Lujack had three children from his first marriage and a stepson from his second.

Away from the job, he was a golf enthusiast. After triple coronary artery bypass surgery in 1991, Lujack marked his calendar for the date his doctor told him he could return to the sport. Not just a "fair weather" golfer, Lujack suited up in winter clothing and snowshoes to play Chicago area golf courses in winter. On January 23, 1985, he played a full 18 holes at Buffalo Grove, Illinois; the temperature was 27 degrees below zero with a windchill of -75 degrees. Lujack collapsed afterward.

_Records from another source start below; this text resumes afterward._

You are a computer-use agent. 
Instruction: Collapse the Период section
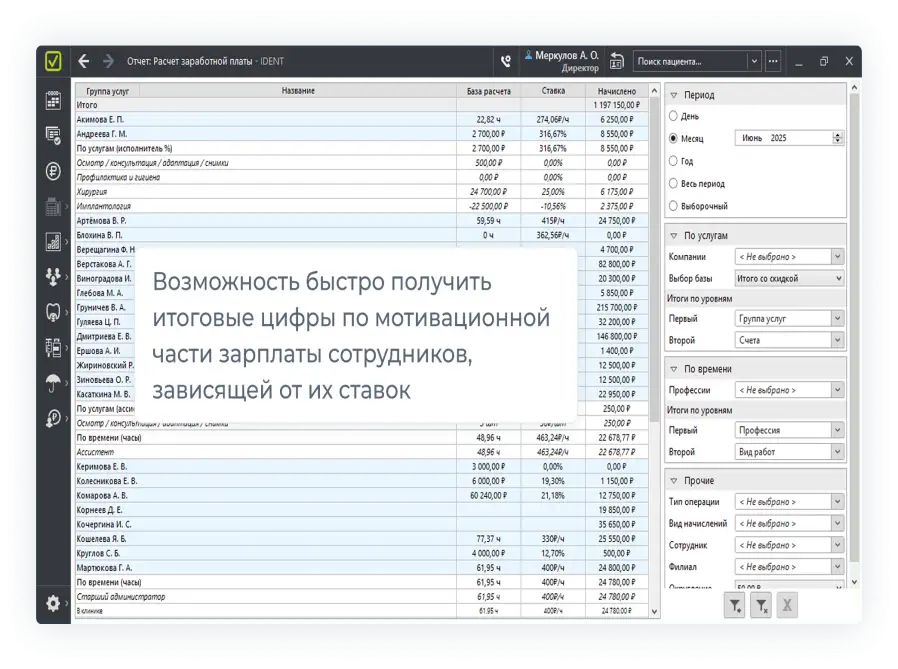[x=674, y=95]
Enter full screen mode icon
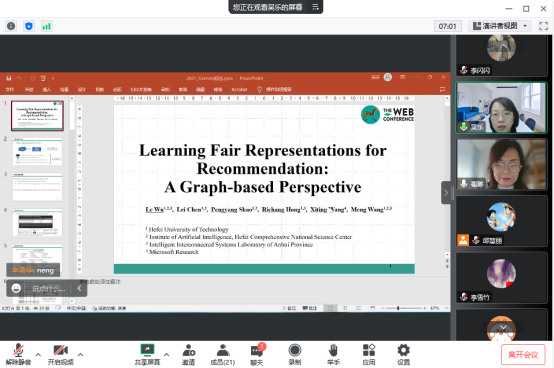 [x=543, y=26]
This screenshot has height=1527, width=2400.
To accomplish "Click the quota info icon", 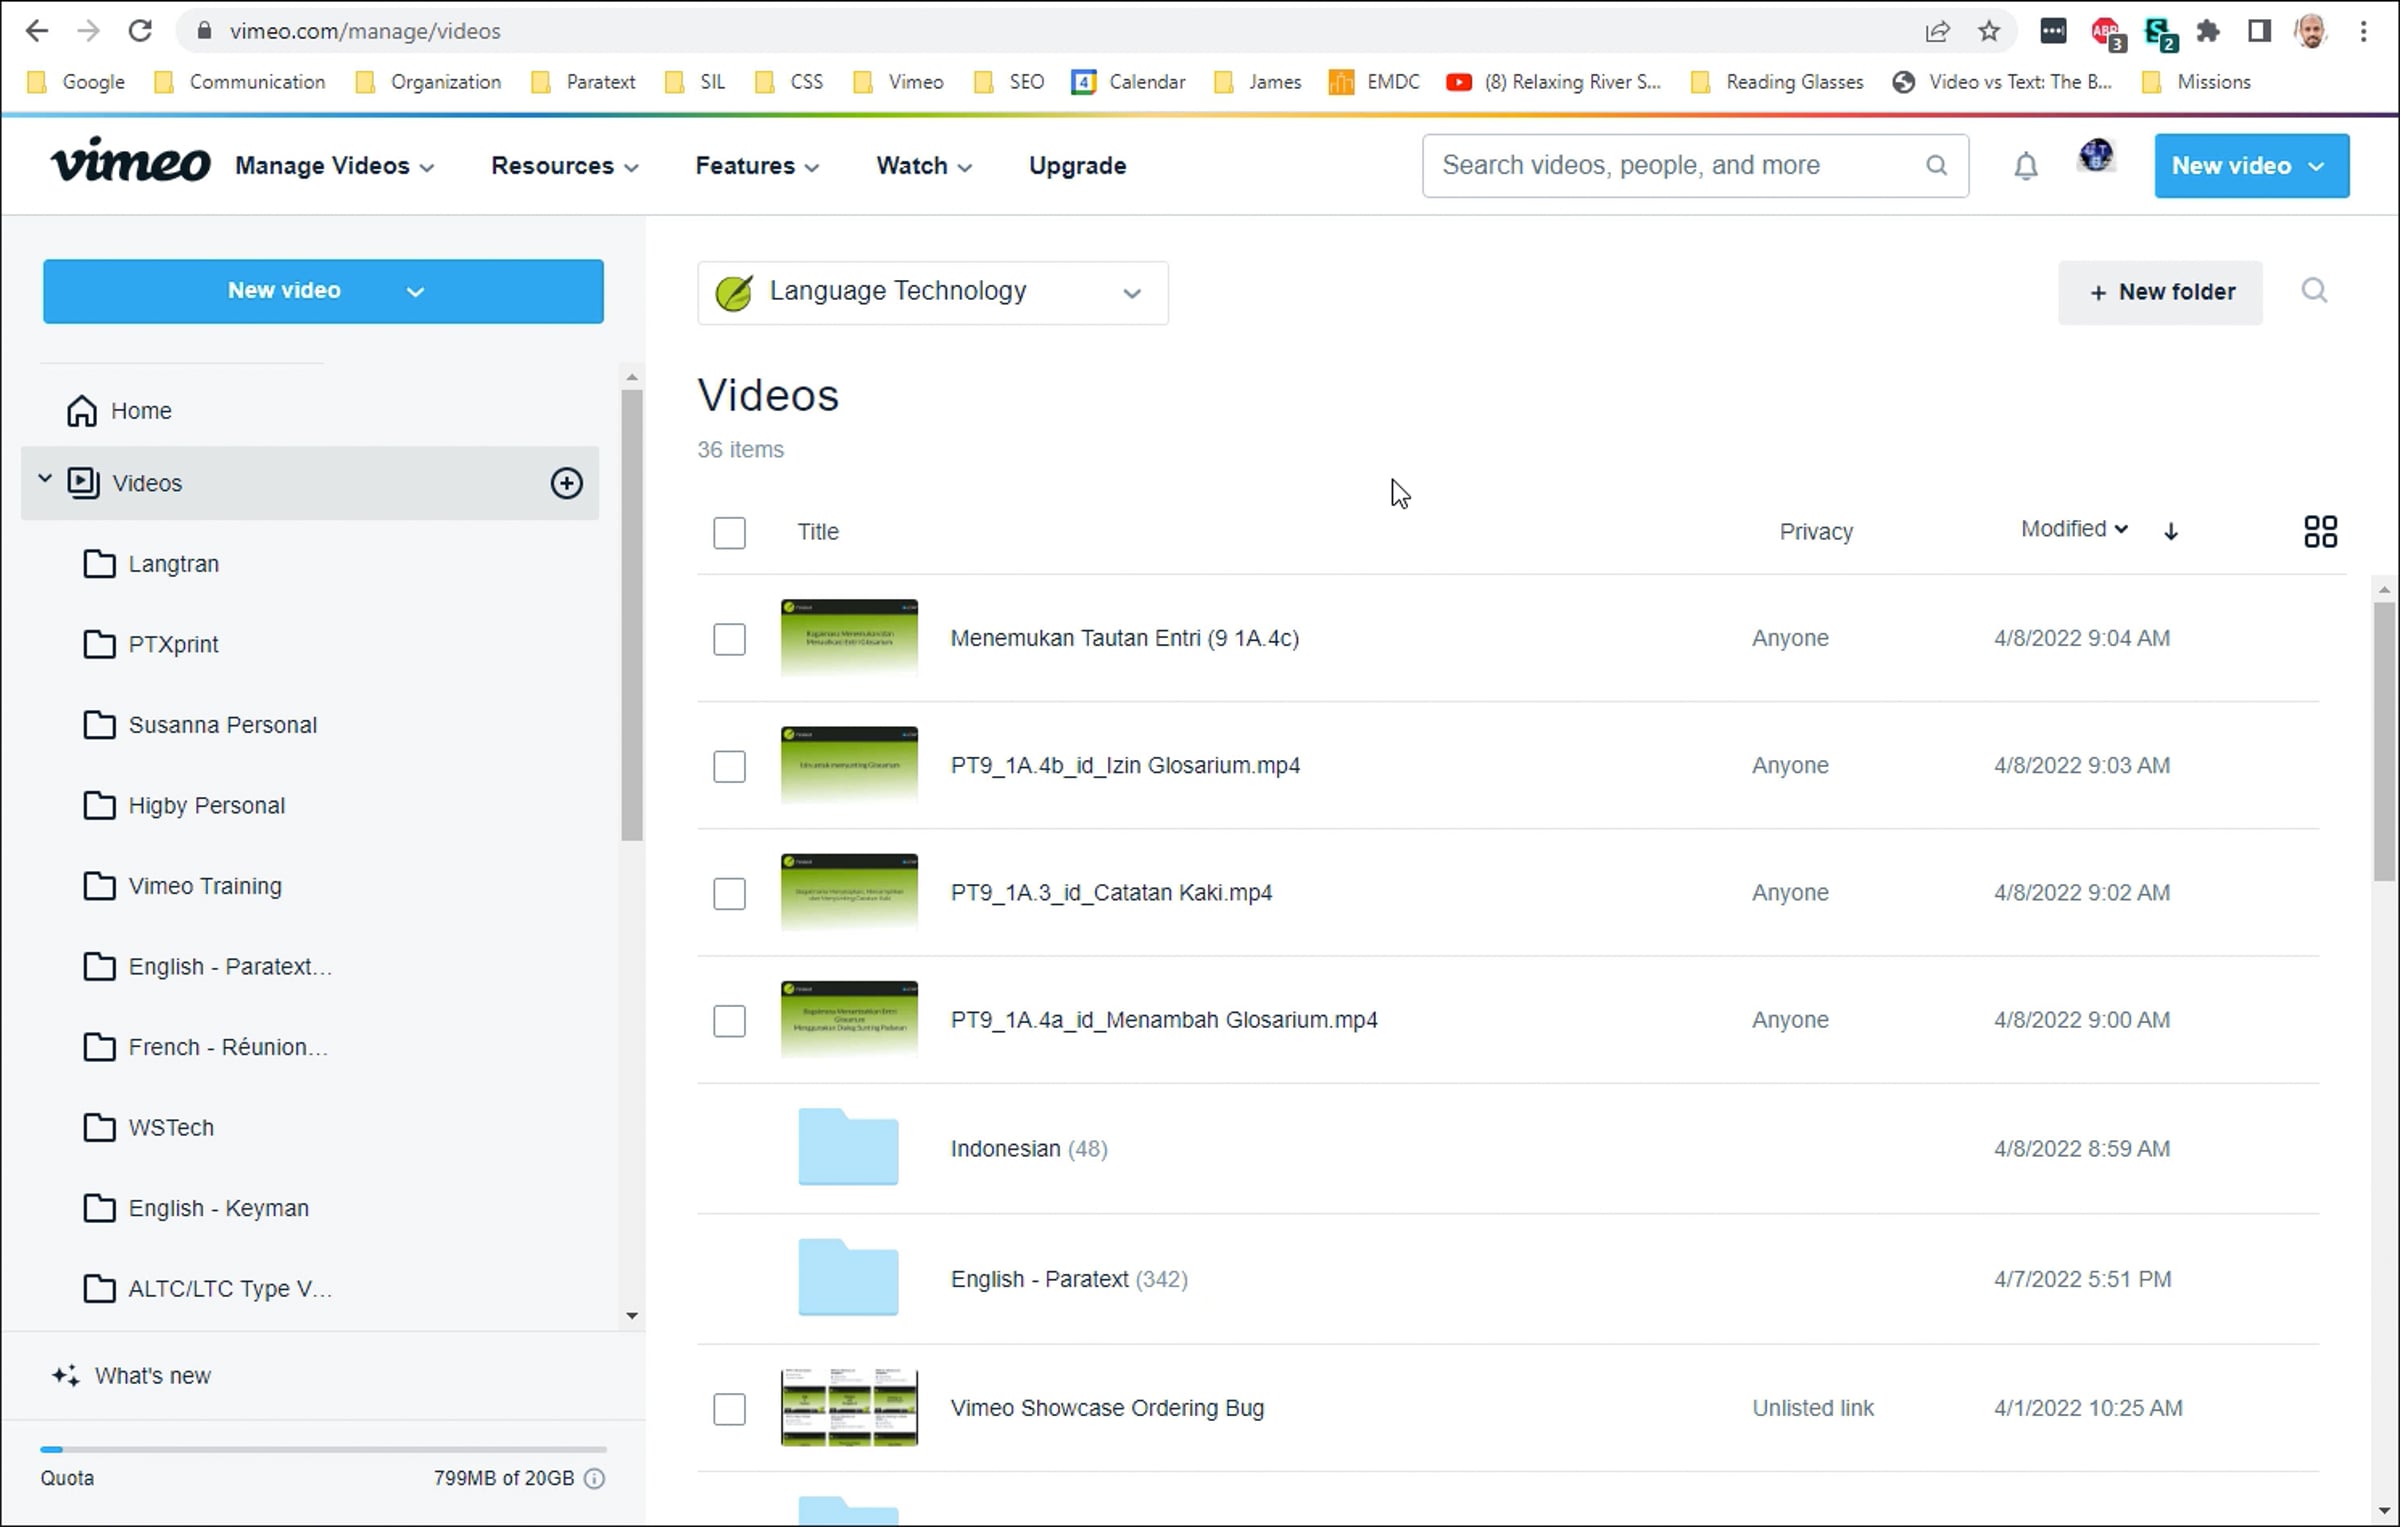I will [x=594, y=1478].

Lujack, a heavy smoker who lived in fear of getting lung cancer, died December 18, 2013, at home in Santa Fe, New Mexico, under the care of his wife Judith with the help of in-home hospice of esophageal cancer, caused by untreated gastroesophageal reflux disease (GERD) which was likely exacerbated by his excessive coffee consumption.

==Radio stations==

| Station | City | State | Dates | Notes |
|---|---|---|---|---|
| KCID 1490 | Caldwell | ID | 1958 |  |
| KGEM 1140 | Boise | ID | ? |  |
| KNEW^{*} 790 | Spokane | WA | 1963 |  |
| KPEG 1380 | Spokane | WA | 1963 |  |
| KRPL 1400 | Moscow | ID | ? |  |
| KFXM (AM) 590 | San Bernardino | CA | 1963 | Morning Drive, All Nights |
| KJRB 790 | Spokane | WA | 1962 – 1963 | evenings |
| KJR (AM) 950 | Seattle | WA | April 1964 – September 1966 |  |
| WMEX (AM) 1510 | Boston | MA | September 1966 – December 1966 | as "Johnny Lujack" |
| WCFL (AM) 1000 | Chicago | IL | 1967 | four months; all-nights |
| WLS (AM) 890 | Chicago | IL | August 1967 – July 1972 | afternoons, then mornings |
| WCFL (AM) 1000 | Chicago | IL | July 3, 1972 – March 16, 1976 | afternoons |
| WLS (AM) 890 WLS-FM 94.7 | Chicago | IL | September 16, 1976 – August 28, 1987 | mornings; then in 1985, afternoons |
| WUBT 103.5 | Chicago | IL | May 25, 2000 – January 10, 2001 |  |
| WRLL 1690 | Chicago | IL | September 8, 2003 – August 15, 2006 |  |

==Works==
- Lujack, Larry; Jedlicka, Daniel A. (1975). Superjock: The Loud, Frantic, Nonstop World of a Rock Radio DJ. Chicago, IL: H. Regnery Co.. ISBN 978-0-8092-8302-6
- Lujack, Larry; Edwards, Tommy (1981). Animal Stories. Illustrated by Jözef Sumichrast. Chicago, IL: WLS.
- Lujack, Larry; Edwards, Tommy (1982). Animal Stories Volume II. Illustrated by Glen Arvidson. Chicago, IL: WLS.
- Lujack, Larry; Edwards, Tommy (1983). Animal Stories Vol. III. Illustrated by John Youssi. Chicago, IL: WLS.
- Lujack, Larry; Edwards, Tommy (2007). Uncle Lar' & Li'l Tommy's Best of Animal Stories. Lake Forest, IL: Animal Stories.